Porém, abriu-se a fresta. A semente estava lançada: exigência de pensar a política de outra maneira, incluindo a cultura em ampla escala. Porque é a cultura em sua diversidade que se encarrega de veicular o inassimilável, o resto impossível de incluir; seja o que fazemos com o lixo que produzimos, seja a forma como enterramos os nossos mortos.
E, 50 anos depois, com todas as controvérsias, as preocupações com o ecossistema e a biodiversidade, assim como as questões sexuais e de gênero e o combate ao racismo. Algumas perguntas insistem: o que fazemos com nossos restos? Como o que não se apaga se transforma, alguns até retornam. O protagonismo da juventude e sua exigência do novo nasceu ali. Diminuiu nas décadas seguintes, mas renovou as energias em diversos momentos. Só para citar alguns: 2013, quando os protestos contra o aumento das passagens dos ônibus tomaram outras dimensões; 2017, com as ocupações das escolas e universidades; 2018, quando os estudantes norte-americanos vão às ruas para protestar contra o uso e abuso das armas de fogo.
Mais sobre os 50 anos de Maio de 1968:
O legado do mês que mudou a história
Na política: 1968 não foi apenas o Maio Francês
Em todos esses eventos, articulações com as artes são indissociáveis, permitindo afirmar que, desconsiderar a cultura ou acentuar formas de censura, é exterior à democracia, ao seu exercício cotidiano que implica discutir/conviver com as diferenças.

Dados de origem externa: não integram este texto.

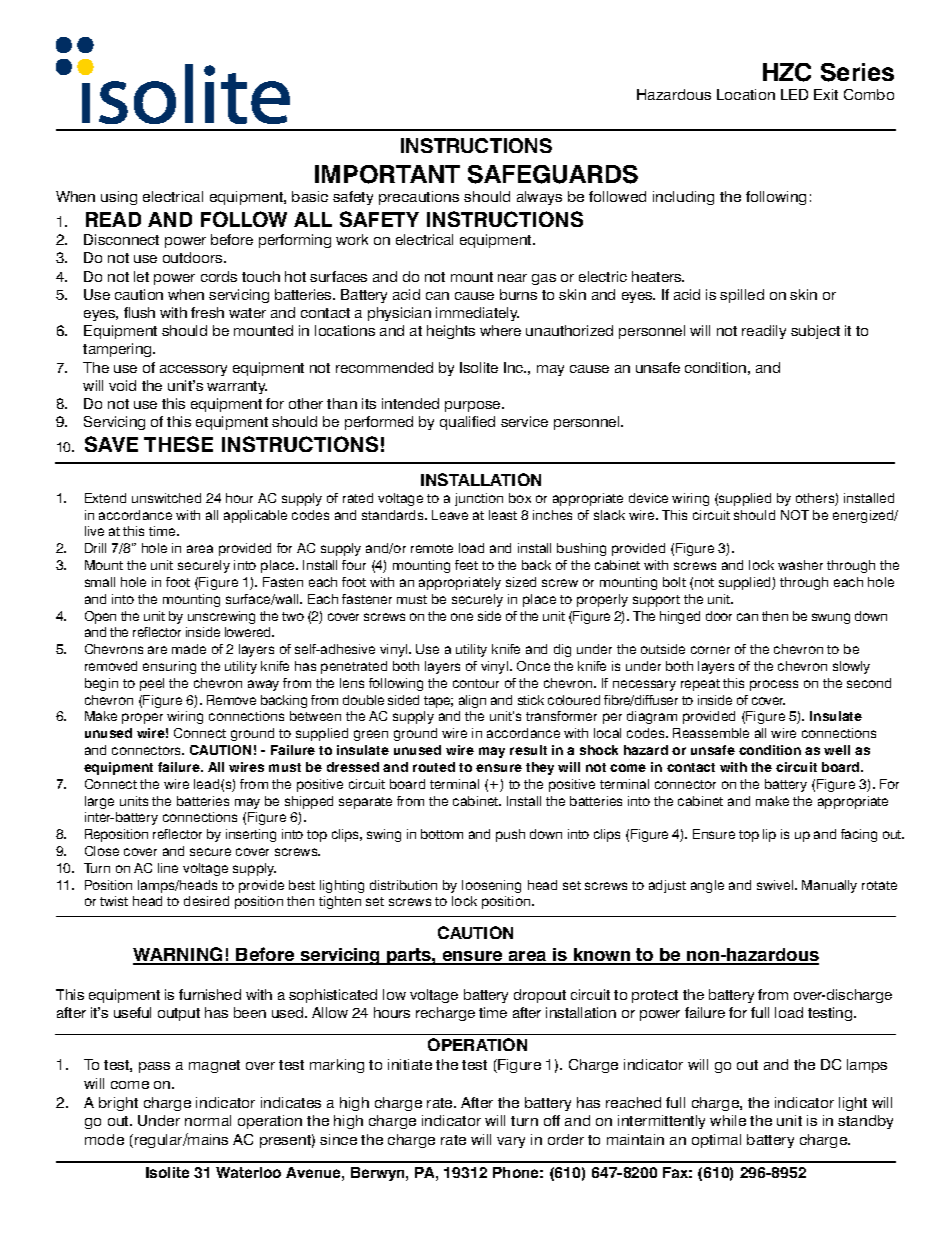 The image size is (952, 1233). What do you see at coordinates (540, 768) in the screenshot?
I see `they` at bounding box center [540, 768].
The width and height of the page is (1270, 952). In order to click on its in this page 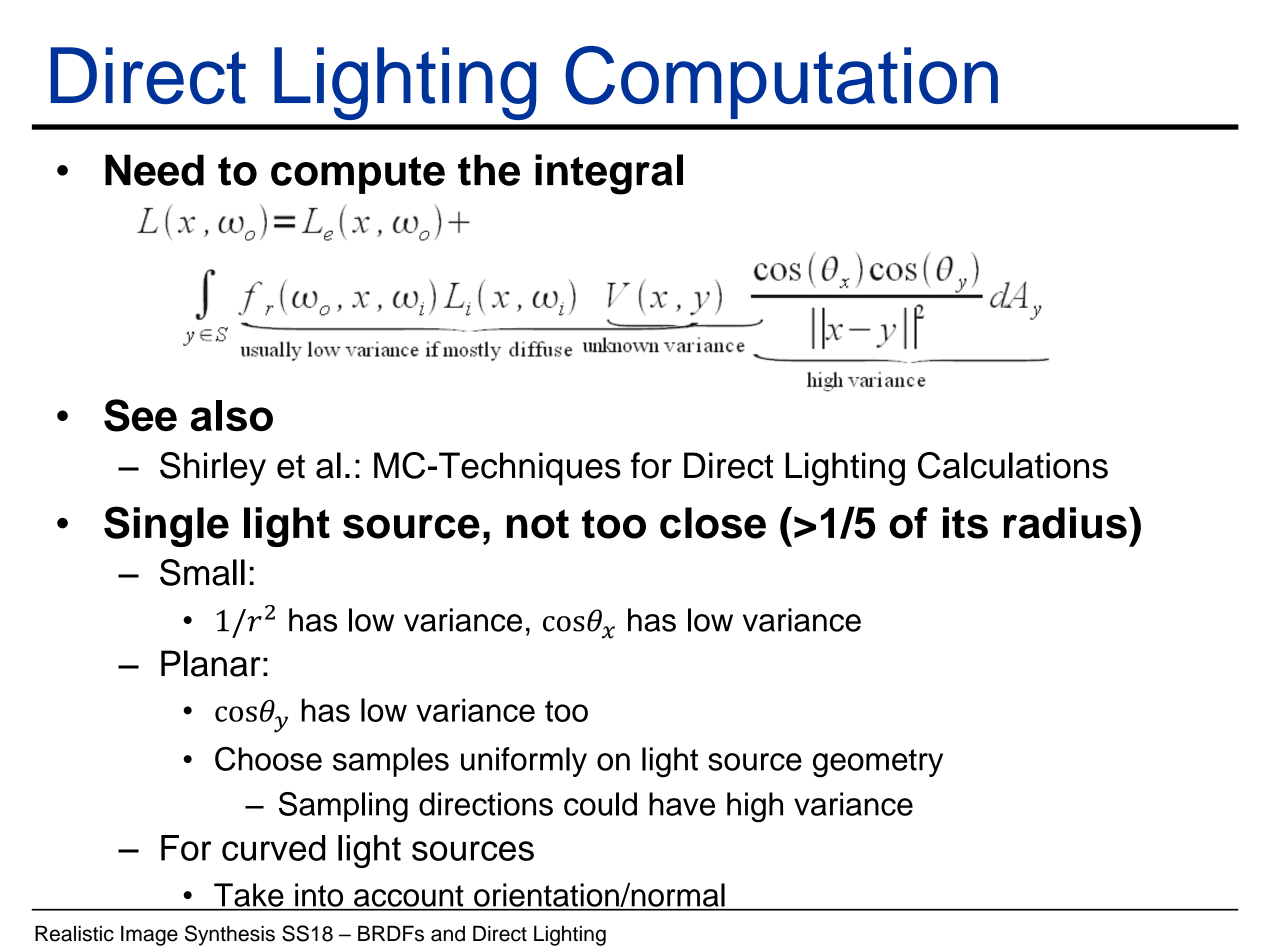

Hoje, não se pode mais pensar política sem arte e literatura. A política tem de ser criativa, inventar algo novo. Mesmo que, na atualidade, a frustração seja grande. Georges Didi-Huberman, historiador e curador da exposição Levantes, nos dá um precioso exemplo tomado da mitologia grega. Os titãs Atlas e Prometeu foram derrotados e castigados pelos deuses. Entretanto, fizeram a transmissão do saber e do fogo aos homens. Puderam sustentar um desejo de que a humanidade enfrentasse o peso da opressão nos tempos sombrios.
As sociedades são avaliadas em sua capacidade de produzir arte nas mais diversas formas de expressão. É uma forma de resistência à barbárie e à posição medíocre que somente vê a política como um negócio. Fernanda Torres afirmava outro dia, aqui mesmo no caderno DOC de ZH (de 21 e 22 de abril): "Um país que odeia sua cultura é um país que se odeia". Afirmação deve ser complementada com o reconhecimento de que ódio e paixão podem ser duas faces da mesma moeda e que a cultura é dinâmica, fragmentária e articuladora de restos que a sociedade não consegue incluir. Dando voz e visibilidade ao que de outra maneira cairia no esquecimento.